### Task prompt
Copy out the following items word for word, starting with the line that contains "supervise (419, 447)" and going on through the line that contains "maximum (741, 767)".

◇ ◇ ◇ ◇ ◇ ◇ ◇

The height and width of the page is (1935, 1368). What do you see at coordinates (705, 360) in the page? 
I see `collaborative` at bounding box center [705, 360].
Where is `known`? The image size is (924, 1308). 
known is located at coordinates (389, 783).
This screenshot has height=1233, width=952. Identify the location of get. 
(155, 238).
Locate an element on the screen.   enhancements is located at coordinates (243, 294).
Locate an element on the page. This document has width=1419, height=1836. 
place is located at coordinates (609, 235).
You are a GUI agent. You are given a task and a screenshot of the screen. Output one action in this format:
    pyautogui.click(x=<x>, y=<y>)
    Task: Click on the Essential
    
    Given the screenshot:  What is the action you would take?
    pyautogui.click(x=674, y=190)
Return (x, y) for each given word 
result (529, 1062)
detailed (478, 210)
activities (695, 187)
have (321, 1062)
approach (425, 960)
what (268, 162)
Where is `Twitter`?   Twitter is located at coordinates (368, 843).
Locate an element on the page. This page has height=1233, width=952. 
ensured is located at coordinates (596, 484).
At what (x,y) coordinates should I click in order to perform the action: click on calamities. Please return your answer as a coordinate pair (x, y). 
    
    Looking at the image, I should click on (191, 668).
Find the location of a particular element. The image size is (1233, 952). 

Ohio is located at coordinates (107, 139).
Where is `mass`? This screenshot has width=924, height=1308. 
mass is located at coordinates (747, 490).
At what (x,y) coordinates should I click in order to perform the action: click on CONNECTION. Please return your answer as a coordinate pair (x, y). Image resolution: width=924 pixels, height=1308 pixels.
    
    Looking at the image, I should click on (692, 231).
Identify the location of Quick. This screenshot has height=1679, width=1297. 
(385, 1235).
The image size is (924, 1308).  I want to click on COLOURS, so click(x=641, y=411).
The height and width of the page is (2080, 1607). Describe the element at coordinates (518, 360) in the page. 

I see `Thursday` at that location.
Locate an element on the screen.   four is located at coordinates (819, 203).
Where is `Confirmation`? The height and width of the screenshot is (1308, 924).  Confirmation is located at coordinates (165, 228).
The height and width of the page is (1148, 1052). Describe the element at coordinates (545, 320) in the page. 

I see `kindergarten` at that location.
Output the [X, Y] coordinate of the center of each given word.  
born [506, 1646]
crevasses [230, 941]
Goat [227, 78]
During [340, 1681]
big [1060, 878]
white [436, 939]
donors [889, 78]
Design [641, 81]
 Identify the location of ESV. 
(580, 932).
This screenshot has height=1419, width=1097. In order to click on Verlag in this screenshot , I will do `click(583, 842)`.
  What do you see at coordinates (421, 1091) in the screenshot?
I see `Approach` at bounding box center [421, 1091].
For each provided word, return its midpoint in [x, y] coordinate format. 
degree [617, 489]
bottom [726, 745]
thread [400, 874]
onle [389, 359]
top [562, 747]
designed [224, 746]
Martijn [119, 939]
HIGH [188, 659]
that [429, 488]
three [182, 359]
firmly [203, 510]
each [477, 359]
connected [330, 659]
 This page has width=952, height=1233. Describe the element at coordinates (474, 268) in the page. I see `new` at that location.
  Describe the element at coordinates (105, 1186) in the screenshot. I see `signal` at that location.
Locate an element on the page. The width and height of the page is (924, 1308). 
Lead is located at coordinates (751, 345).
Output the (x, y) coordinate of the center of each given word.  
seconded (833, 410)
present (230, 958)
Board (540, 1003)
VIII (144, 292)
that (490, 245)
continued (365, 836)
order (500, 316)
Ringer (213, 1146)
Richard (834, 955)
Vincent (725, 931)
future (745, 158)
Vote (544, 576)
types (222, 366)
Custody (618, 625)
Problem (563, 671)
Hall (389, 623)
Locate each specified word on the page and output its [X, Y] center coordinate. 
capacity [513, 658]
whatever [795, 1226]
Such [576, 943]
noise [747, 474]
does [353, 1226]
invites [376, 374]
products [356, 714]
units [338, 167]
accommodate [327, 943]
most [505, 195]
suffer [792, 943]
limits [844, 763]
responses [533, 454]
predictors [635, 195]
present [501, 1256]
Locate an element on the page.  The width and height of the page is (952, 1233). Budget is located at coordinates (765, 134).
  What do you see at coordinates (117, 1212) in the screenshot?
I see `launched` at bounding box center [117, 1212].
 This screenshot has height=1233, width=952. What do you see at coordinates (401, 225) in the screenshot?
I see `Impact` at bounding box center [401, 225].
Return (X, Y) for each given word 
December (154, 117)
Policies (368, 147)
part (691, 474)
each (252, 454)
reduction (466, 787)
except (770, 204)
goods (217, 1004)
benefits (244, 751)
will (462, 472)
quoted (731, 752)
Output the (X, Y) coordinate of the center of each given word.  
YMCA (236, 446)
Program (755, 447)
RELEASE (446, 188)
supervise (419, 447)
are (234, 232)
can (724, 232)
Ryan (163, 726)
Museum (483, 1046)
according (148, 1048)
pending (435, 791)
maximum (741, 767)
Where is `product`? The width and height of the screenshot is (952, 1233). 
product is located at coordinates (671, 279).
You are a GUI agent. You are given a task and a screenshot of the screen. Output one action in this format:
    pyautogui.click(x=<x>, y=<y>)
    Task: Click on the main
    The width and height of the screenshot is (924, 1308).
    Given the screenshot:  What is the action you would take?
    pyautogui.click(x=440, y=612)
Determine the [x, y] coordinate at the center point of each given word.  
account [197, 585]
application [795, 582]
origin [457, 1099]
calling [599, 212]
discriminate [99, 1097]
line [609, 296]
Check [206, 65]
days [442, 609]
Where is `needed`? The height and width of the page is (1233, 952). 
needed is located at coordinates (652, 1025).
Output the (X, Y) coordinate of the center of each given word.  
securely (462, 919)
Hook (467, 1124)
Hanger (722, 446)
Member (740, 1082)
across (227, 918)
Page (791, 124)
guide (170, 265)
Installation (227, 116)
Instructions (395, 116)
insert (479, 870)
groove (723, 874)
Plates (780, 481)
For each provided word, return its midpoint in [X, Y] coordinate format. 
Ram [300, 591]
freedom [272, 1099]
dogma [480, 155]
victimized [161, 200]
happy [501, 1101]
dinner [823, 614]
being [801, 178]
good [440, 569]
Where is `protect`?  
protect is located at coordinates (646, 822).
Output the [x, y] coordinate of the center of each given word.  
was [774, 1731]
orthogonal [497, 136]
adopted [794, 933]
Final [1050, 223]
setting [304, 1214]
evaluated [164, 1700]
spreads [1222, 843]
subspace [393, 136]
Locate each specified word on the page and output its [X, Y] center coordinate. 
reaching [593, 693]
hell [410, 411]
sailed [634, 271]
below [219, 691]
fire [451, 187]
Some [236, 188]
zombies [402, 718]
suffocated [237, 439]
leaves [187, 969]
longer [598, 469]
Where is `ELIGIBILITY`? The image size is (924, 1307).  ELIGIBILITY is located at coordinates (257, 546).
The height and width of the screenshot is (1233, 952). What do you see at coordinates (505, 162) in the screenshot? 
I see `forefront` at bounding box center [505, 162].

◇ ◇ ◇ ◇ ◇ ◇ ◇

### Response
supervise (419, 447)
are (234, 232)
can (724, 232)
Ryan (163, 726)
Museum (483, 1046)
according (148, 1048)
pending (435, 791)
maximum (741, 767)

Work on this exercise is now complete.